Wednesday, April 09, 2008


Counseling is a big part of my work. I enjoy it. There is something very meaningful in being asked and allowed to travel with folk as they try to make sense of their identities and/or situations.

I am very thankful to be studying psychology. My ministerial training did not cater sufficiently to empower me for counseling and so I chose to empower myself. Like all things, it is a skill that one will never be able to master. During the past month I have come to realize how valuable the training has been. It has helped me to identify times when people would rather have sympathy than help. It has helped me to identify underlying psychological problems that can be successfully treated by professionals. Most of all, it has helped me to counsel without getting emotionally involved - some may object to this, but it is essential when you have to counsel different people with different needs in a short space of time and still treat your family with care and affection.

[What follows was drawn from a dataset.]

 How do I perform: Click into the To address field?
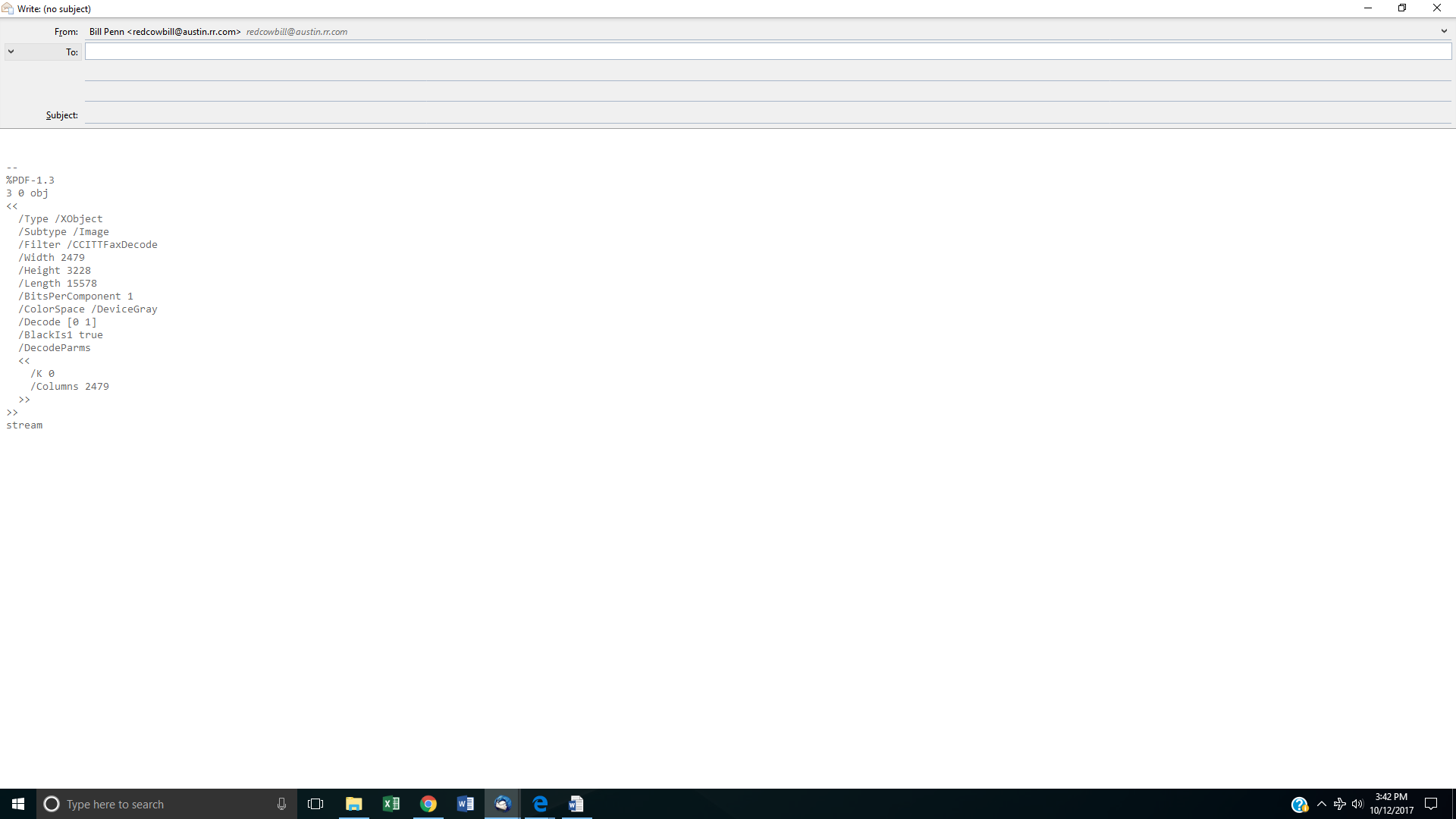(x=767, y=52)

People try to take ministers and the church for a ride and I have learnt to be very honest and direct with people who think they can manipulate their way to easy handouts. And so, a drug dealer got the fright of his life when he heard some home truths ala Dr Phil. A lady who wanted sympathy, but no healing left empty handed, perhaps with a bit of a kick under the jack.

But counseling is also difficult. What do you say to the mother of one of our confirmees who died in a car accident on Monday? Let me rephrase, how does one listen? Listen we did. No answers. No quick fixes. No meaningless images of her son gaining some wings and resting in the arms of Jesus. No. Hopefully by listening and by sharing empathy, she experienced Jesus losing some wings and sitting with her. Not that I am Jesus.

I think the time is drawing near for me to go for some counseling myself. Going to the shrink should be as natural as going to the toilet. Everyone has to offload sometime - excuse the image.

1 comment:

Gus said...

Difference between a Minister and a Psychologist is who gets the invoice.

At the end of my sessions with people I inevitably get asked "So, do you know where I can get a job?" "Have you got a place for me to stay?" "Can I have R50 for the train?"

Good thing is - my medical aid won't pay them.